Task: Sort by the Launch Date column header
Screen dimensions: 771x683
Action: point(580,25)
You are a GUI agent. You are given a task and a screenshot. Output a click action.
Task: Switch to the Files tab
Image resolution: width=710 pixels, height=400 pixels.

→ **What is required**:
The lines to write out run from the one with "Screen dimensions: 771x683" through the end of the records. Give them exactly, and only them.

→ **Result below**:
Screen dimensions: 771x683
Action: point(580,25)
You are a GUI agent. You are given a task and a screenshot. Output a click action.
Task: Switch to the Files tab
Image resolution: width=710 pixels, height=400 pixels.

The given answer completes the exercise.